Australian businessman

John Charles Roberts (23 January 1934 - 8 June 2006) was an Australian businessman who was the founding chairman and an executive director of construction company Multiplex.

==Early life and career==
On leaving school he worked in the construction industry in Broken Hill in New South Wales between 1951 and 1958. From 1959 to 1961 he worked on the Menindee irrigation system and the pumping station which brought water from the Darling River to Broken Hill.

==Multiplex==
Roberts established Multiplex in 1962. He was Chief Executive between 1962 and 2003 and Chairman until 2005. As Perth boomed, Multiplex expanded nationally across Australia and then internationally.

Multiplex successfully bid for the AUD1.2 billion project to rebuild Wembley Stadium. However, this project was plagued by cost overruns and missed deadlines leading to his resignation as Executive Chairman in 2005. In 2006, the BRW Rich List estimated his net worth at AUD740 million, down from AUD1.1 billion the previous year. A year after his death, the Roberts family sold out of Multiplex in 2007, with its controlling interest acquired by Brookfield Asset Management.

== Awards ==
In 1988, Roberts was appointed an Officer of the Order of Australia for service to the construction industry and to the sport of horse racing.
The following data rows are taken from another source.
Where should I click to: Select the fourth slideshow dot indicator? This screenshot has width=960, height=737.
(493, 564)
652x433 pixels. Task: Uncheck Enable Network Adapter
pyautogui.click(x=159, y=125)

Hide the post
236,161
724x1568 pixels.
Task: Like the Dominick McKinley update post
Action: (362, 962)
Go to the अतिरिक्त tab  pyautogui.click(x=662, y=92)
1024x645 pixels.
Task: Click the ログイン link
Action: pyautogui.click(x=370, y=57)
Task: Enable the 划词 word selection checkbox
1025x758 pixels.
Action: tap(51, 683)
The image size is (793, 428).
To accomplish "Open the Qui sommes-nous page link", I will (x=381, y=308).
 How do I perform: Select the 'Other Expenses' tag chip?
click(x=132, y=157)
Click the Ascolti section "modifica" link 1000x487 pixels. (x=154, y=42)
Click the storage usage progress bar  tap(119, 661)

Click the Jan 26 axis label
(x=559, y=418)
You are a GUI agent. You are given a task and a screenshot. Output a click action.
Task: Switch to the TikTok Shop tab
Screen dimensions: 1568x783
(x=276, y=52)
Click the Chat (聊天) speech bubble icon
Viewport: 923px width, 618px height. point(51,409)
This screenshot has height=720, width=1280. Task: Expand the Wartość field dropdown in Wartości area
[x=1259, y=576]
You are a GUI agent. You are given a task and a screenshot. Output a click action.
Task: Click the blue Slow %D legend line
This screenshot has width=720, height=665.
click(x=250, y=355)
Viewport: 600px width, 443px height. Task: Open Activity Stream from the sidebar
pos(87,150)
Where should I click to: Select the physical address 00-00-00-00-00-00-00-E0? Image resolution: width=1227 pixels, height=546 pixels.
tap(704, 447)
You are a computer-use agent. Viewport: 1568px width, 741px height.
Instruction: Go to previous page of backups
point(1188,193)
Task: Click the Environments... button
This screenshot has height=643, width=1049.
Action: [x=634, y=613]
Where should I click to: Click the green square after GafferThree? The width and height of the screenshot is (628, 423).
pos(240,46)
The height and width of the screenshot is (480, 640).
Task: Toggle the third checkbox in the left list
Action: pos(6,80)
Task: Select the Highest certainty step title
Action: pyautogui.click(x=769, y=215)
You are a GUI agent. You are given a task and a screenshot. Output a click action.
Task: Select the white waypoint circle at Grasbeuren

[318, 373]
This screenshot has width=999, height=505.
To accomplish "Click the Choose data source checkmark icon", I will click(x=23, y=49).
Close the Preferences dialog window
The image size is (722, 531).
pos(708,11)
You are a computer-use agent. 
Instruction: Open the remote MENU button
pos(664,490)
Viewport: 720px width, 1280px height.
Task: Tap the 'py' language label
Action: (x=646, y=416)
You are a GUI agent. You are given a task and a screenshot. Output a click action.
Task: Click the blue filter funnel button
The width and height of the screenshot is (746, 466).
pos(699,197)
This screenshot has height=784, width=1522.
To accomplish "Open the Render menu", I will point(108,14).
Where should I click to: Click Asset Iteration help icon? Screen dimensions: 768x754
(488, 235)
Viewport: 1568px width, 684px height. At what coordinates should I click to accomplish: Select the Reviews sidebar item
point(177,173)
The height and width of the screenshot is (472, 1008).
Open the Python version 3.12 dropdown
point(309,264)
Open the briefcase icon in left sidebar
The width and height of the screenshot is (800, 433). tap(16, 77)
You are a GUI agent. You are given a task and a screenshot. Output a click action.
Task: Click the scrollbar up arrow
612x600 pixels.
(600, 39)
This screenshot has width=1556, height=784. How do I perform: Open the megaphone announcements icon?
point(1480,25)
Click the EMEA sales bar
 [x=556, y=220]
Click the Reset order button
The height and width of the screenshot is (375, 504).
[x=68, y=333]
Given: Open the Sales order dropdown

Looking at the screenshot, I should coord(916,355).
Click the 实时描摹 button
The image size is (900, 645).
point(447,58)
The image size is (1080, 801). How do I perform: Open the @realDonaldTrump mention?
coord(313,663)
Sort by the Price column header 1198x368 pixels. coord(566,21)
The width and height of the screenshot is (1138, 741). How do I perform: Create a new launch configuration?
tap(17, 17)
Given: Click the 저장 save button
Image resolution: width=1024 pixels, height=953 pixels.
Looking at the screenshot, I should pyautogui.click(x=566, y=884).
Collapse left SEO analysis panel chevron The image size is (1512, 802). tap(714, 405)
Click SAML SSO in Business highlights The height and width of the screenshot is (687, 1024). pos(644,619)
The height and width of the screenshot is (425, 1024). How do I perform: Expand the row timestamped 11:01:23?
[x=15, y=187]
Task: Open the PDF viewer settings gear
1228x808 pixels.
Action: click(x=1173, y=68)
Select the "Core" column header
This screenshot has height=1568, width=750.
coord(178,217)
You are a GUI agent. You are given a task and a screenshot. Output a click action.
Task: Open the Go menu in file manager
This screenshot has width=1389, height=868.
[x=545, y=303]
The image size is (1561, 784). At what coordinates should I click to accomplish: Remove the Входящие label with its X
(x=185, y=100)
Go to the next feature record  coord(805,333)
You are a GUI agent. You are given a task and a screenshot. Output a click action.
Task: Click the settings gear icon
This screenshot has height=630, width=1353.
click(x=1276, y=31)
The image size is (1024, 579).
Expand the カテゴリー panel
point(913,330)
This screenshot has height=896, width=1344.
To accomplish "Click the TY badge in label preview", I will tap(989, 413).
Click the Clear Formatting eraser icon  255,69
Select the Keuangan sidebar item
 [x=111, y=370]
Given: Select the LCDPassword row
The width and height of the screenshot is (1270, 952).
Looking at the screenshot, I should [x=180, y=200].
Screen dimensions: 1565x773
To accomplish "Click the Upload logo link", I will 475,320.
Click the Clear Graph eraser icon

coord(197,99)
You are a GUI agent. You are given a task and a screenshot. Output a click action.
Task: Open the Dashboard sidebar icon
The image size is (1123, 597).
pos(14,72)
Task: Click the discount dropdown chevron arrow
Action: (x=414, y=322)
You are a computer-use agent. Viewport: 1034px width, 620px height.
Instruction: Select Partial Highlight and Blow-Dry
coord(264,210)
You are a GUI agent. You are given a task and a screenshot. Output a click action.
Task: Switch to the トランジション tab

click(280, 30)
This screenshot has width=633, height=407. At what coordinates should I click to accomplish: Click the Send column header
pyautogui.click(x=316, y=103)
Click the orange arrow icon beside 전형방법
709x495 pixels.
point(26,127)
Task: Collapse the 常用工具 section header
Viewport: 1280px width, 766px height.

Roberts was awarded the Centenary Medal in 2001.

Roberts was inducted into the Property Council of Australia Hall of Fame in August 2017; eleven years after he accepted the invitation, planned to be awarded in August 2006.

==Personal life==
Roberts married Angela Egerton-Warburton in 1964 with the marriage being dissolved in 1999. His children are Andrew Roberts, Tim Roberts, and Denby Macgregor.

He was a keen supporter of horse racing serving as the Chairman of the Western Australian Turf Club between 1984 and 1987. He served on the committee between 1971 and 1987.

Roberts died at his home in Perth at the age of 72 after a long battle with diabetes.